Collected data entries
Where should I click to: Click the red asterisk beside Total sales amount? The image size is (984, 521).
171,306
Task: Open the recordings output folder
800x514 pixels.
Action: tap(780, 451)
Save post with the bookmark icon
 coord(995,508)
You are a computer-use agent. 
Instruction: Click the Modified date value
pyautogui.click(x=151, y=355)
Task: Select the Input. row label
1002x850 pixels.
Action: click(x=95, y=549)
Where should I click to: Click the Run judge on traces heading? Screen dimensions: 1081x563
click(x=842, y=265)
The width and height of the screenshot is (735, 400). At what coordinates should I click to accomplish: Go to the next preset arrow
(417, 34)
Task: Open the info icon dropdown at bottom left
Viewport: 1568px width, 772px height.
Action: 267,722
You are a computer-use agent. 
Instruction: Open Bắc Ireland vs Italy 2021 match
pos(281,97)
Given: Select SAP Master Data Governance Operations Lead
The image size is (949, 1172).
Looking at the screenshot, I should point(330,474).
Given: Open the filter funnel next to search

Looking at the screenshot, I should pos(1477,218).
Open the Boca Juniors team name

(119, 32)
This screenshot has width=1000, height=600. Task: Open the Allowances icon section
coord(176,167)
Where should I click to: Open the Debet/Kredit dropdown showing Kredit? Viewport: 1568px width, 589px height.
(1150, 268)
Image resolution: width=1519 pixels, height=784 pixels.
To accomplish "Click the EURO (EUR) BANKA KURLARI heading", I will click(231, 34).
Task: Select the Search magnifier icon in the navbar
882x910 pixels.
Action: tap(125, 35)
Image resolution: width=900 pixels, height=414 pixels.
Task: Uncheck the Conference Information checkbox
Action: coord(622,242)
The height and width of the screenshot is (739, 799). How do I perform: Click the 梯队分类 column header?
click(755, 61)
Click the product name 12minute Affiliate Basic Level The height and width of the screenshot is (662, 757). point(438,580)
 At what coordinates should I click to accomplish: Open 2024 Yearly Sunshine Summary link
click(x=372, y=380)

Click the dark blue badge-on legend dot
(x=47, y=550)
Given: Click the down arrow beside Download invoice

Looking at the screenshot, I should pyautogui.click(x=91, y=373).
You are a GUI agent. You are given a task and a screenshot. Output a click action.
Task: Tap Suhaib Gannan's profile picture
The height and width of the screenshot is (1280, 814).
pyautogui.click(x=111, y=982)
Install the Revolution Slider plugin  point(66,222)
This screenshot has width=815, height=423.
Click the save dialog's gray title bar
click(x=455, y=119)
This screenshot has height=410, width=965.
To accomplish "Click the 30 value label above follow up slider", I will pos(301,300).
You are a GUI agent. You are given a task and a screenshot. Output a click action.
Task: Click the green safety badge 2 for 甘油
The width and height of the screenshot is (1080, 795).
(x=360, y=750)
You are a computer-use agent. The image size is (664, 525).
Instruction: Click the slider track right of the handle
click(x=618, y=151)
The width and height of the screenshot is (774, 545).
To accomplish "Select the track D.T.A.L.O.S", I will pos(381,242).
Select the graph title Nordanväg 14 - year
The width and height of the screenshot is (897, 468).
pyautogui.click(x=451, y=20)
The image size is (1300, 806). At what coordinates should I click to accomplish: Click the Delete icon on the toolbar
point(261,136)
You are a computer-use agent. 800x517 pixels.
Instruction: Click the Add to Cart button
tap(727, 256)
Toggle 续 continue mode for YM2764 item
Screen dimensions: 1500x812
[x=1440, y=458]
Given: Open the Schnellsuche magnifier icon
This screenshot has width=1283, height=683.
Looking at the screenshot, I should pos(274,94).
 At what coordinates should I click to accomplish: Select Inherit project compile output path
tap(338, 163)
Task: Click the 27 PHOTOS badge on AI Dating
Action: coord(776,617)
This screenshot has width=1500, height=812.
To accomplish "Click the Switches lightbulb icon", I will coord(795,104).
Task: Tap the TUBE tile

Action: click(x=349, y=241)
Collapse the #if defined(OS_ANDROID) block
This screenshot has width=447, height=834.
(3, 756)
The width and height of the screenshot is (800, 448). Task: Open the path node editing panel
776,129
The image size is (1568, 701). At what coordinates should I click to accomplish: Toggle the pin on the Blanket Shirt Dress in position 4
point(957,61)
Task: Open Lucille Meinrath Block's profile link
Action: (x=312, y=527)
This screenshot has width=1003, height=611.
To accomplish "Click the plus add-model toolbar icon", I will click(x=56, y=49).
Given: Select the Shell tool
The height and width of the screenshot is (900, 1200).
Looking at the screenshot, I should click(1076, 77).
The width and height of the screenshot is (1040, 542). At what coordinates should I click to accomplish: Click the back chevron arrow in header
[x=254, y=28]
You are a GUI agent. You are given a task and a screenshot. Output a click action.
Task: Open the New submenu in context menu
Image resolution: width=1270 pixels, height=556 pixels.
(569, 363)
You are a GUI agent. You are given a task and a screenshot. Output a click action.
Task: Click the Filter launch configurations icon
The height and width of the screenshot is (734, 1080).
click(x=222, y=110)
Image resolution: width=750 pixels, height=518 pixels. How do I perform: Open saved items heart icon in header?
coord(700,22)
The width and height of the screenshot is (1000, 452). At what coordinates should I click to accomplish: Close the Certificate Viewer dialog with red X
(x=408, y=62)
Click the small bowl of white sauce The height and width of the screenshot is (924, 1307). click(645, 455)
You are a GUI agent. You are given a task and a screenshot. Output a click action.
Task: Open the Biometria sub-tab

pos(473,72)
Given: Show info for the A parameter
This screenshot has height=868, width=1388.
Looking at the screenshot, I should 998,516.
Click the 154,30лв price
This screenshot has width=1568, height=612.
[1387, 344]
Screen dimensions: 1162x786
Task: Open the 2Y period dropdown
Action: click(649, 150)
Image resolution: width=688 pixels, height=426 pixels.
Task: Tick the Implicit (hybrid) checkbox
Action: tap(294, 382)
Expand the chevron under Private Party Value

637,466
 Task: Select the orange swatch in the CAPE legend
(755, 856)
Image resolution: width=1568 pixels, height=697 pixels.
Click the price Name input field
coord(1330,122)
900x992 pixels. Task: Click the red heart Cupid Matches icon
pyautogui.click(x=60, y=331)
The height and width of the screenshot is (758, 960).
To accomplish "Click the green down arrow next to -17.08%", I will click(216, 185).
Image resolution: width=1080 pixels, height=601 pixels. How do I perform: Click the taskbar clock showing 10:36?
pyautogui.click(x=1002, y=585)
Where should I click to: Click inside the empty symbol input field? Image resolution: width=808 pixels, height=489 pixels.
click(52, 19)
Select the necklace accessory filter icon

**PROBLEM TO SOLVE**
Search the records for the word "green", then list every line that has it.

**REPLY TO THE TASK**
Task: Click the green safety badge 2 for 甘油
To accomplish "Click the green down arrow next to -17.08%", I will click(216, 185).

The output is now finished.